- **Tasks to complete**:
**1.** In the review of The Fidelio Incident, what can the radio that Stanley finds do and not do?
**2.** Extend the review of The Fidelio Incident, starting right after its final sentence.

- **Text excerpt**:
# # # # # # #

After an intense opening sequence, wherein our protagonist, Stanley, and his wife Leonore experience engine failure on their cargo plane and start to lose altitude, and somewhere in the middle of the plummet the cockpit tears apart from the rest of the craft, spinning around in sickening slow motion to show us Leonore strapped into her seat in the back reaching out and, presumably, screaming in terror. It’s a harrowing and poignant opening to a game.

Awakening, you find your plane’s cockpit is smashed into the snowy landscape of an Icelandic island and the rear portion within which was your wife is nowhere to be seen. Finding a radio that can only receive, and not transmit, you hear the fearful voice of your wife. She’s alive, but unable to get out of the confines of the seat and, in the subzero winds that are currently thrashing at you, you know she doesn’t have long to live before hypothermia takes hold. She tells you of a plume of smoke nearby which you can see is billowing at the top of a mountain, and thus your goal is set. Find your wife and rescue her from her current predicament.

Upon taking a few shaky steps in the freezing snow and first discovering that being away from a source of heat would mean certain death, Leonore mentions the diary that she kept. Should help arrive, these pages needed to be destroyed lest they incriminate the both of you because your wife, in her infinite wisdom, wrote about your past and your reason for escaping Northern Ireland in the first place. Stanley must have been thinking “You daft mare,” at this point. I know I would have been.

Atmospherically, The Fidelio Incident excels among the best of the walking simulator sub-genre – and I am loath to use this term to describe a game – in recent memory. The harshness of the snow, the extreme temperatures creating beautifully frozen streams and shorelines that shimmer in the daylight, and the sound of that very same plateau of ice creaking and cracking and dropping you into the waters when you make a wrong step is incredible. As someone who suffers from thalassophobia, the deep rumble and crack of ice breaking and reverberating through the water below and the inevitable CRASH, DUMPF, followed by the sound of water rushing around the ears is one that gave me chills unlike anything since ABZU.

# # # # # # #

- **Given material**:
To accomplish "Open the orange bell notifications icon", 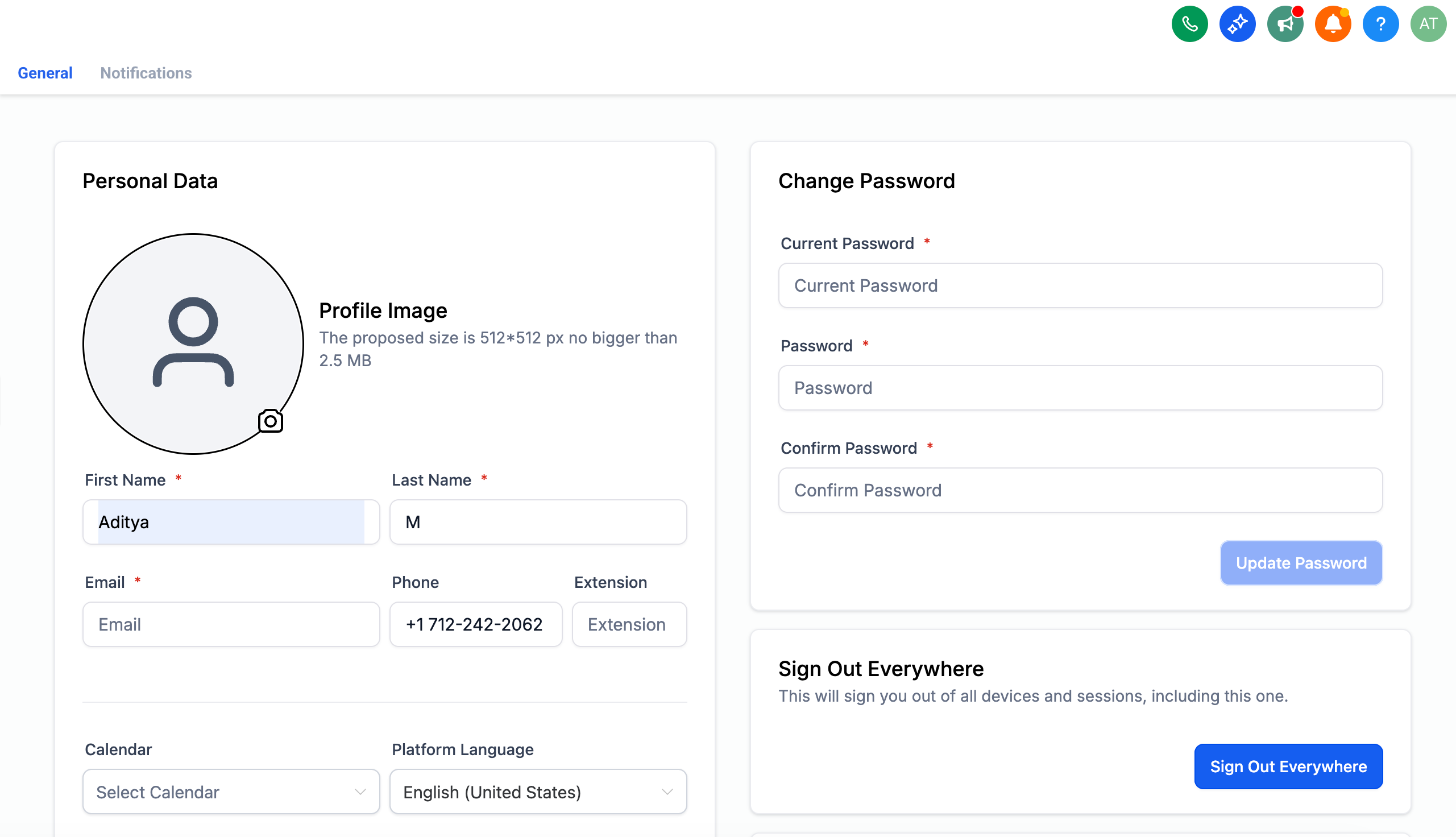I will [1333, 24].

# # # # # # #

- **Answers for this exercise**:
**1.** It can only receive, not transmit.

**2.**
As you traverse across the island, everything starts to become a little bit too convenient. Heat sources become plentiful and very, very clearly mark the way, taking away any promise of exploration and sense of danger almost trivialising the experience as you walk from burning wreckage to steam pipe to natural steam geyser. Each conveniently placed, perpetually burning piece of your plane – which, at this point seems you have been made entirely of candles and petrol – will have a page from your wife’s diary that inexplicably has remained undamaged, dry, and moving no more than a couple of feet from the wreck.

The exposition dumps and backstory offered from the diary pages was, in my opinion, the best part of the game. They are all read by Leonore and the emotion in each line, coupled with a beautiful Irish accent lends gravity to each new entry you discover. The delivery of lines from Leonore, and the internal struggles of Stanley who talks to himself in response to what he reads and sees offers a performance that sets, that show the love between husband and wife.

Each page is handwritten, carefully put together with artistry and supporting drawings – presumably Leonore was an artistic woman – and gives a new little piece about the couple’s life together. At the time of The Fidelio Incident, the pair are middle-aged, but the diary offers their younger life from the eyes of Leonore. Their first meeting, their courtship, and the pains they felt during a difficult time. The Fidelio Incident touches on a topic that I’ve not yet experienced in a game; it tells a story of love blossoming during the Troubles, a time of great strife in Northern Ireland that lasted decades overall. It approached it with unbiased and artistic class, and I can do nothing but respect that thoroughly.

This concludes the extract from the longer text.